Dossier : IMM-547-08

Référence : 2008 CF 914

Ottawa (Ontario), le 1er août 2008

En présence de monsieur le juge suppléant Maurice E. Lagacé

 

 

ENTRE :

ABDUL-HAKIM ABD AZIZ

demandeur

et

 

LE MINISTRE DE LA CITOYENNETÉ ET DE L’IMMIGRATION

défendeur

 

 

MOTIFS DU JUGEMENT ET JUGEMENT

 

[1]               Le demandeur sollicite le contrôle judiciaire, en application de l’article 72 de la Loi sur l’immigration et la protection des réfugiés, L.C. 2001, ch. 27 (la LIPR), d’une décision dans laquelle la Section de la protection des réfugiés (la SPR) a conclu que le demandeur n’avait ni qualité de « réfugié au sens de la Convention » ni qualité de « personne à protéger ».

 

I. Faits

[2]               La SPR a conclu que le demandeur n’était pas crédible quant à son identité en tant que membre de la tribu des Bajunis de Chula, une petite île de la Somalie. Le demandeur a allégué qu’il avait fui la Somalie pour se rendre au Kenya avec un oncle après que son père ait été tué en octobre 2003 et que sa mère soit décédée peu après. En août 2005, le demandeur a quitté le Kenya et s’est rendu au Canada à l’aide d’un faux passeport canadien obtenu par un oncle.

 

[3]               Le demandeur n’a fourni aucune preuve documentaire de la Somalie, et le commissaire de la SPR a accordé peu de poids aux documents qu’il avait obtenus au Canada, pour des motifs qui seront analysés plus en détail. Le commissaire a ensuite souligné des divergences entre le témoignage du demandeur et la preuve documentaire, et il a jugé, à la lumière de l’ensemble de la preuve, ne pas être convaincu que le demandeur était un citoyen de la Somalie ou qu’il avait habité à Chula pendant sa jeunesse. Le commissaire n’a pas été en mesure de conclure que le demandeur était un réfugié au sens de la Convention ou une personne à protéger, puisqu’il n’avait pas établi son identité.

 

II. Questions en litige

[4]               Trois questions sont soulevées dans la présente demande :

a.       La SPR a-t-elle manqué à son obligation d’équité procédurale?

b.      La SPR a-t-elle omis de tenir compte d’éléments de preuve?
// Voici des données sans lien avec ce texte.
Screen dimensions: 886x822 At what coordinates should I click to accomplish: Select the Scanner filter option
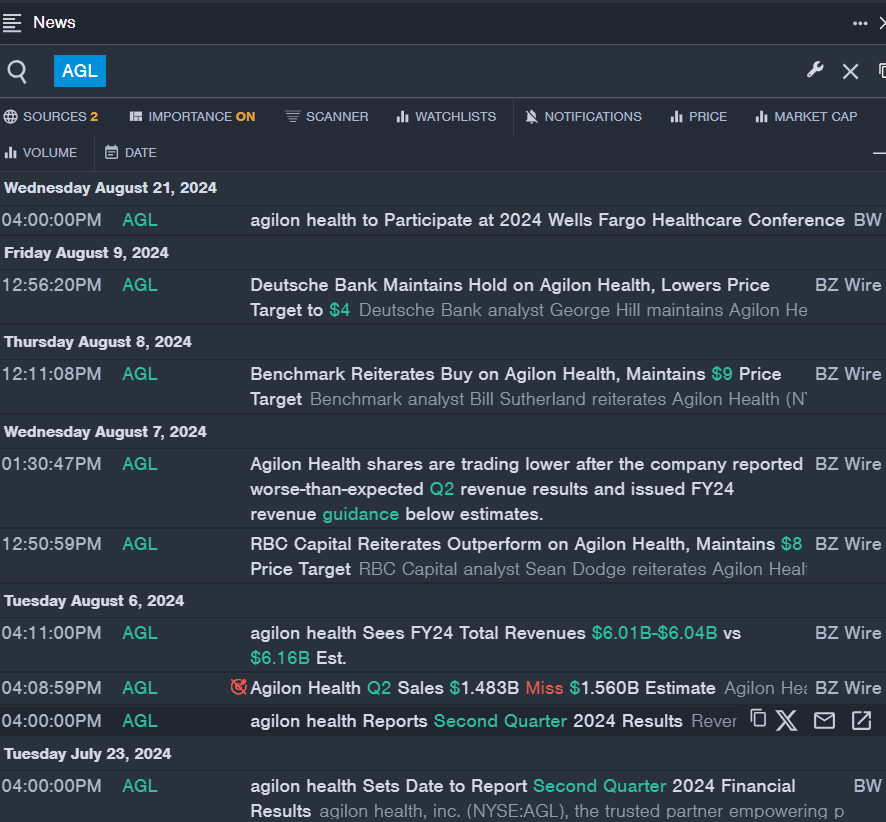click(x=326, y=117)
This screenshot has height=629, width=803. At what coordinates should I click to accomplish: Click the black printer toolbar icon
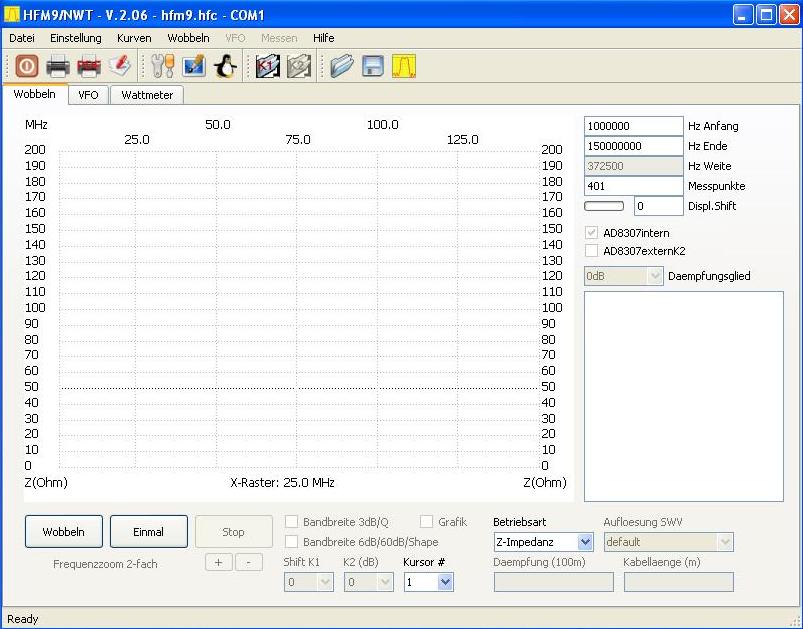point(58,66)
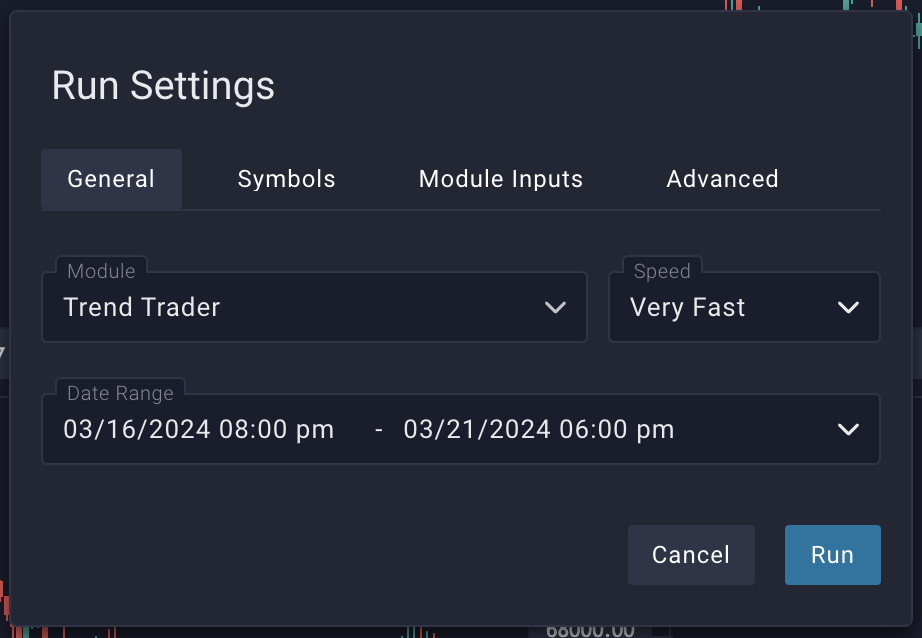Expand the Module dropdown chevron
Screen dimensions: 922x638
tap(556, 308)
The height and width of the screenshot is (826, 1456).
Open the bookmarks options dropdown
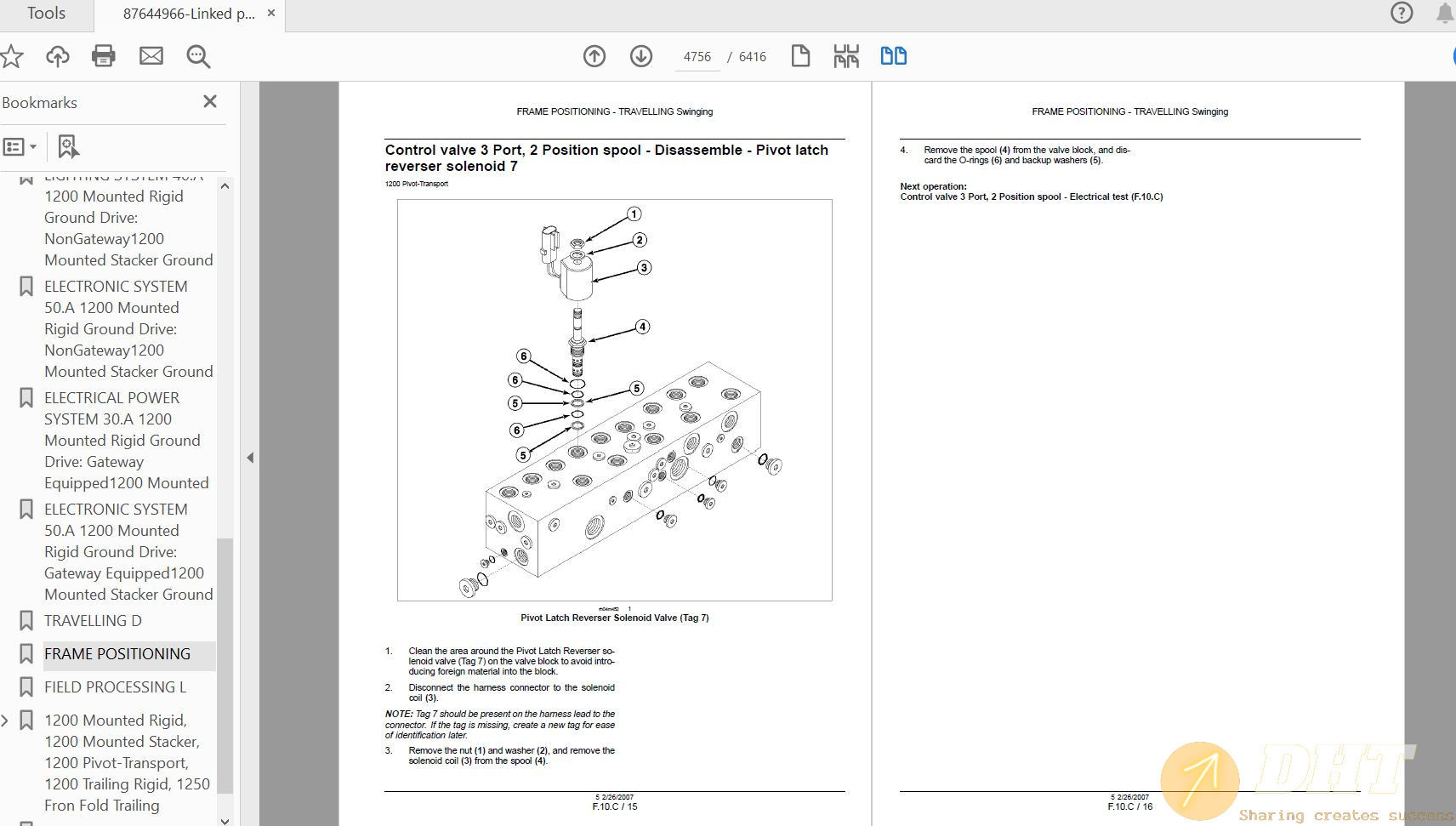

c.       La SPR a-t-elle mal interprété la preuve?

 

[5]               La décision de la SPR est susceptible de contrôle selon la norme de la décision raisonnable, sous réserve de ce qui est prévu au paragraphe 18.1(4) de la Loi sur les Cours fédérales, L.C. 2002, ch. 8. On ne peut remédier à un manquement à l’équité procédurale et une décision qu’on juge issue d’une procédure inéquitable doit être annulée. Toute décision prise par un tribunal sans tenir compte des documents dont il dispose doit être jugée déraisonnable et devrait être annulée.

 

III. Analyse

La SPR a-t-elle manqué à son obligation d’équité procédurale?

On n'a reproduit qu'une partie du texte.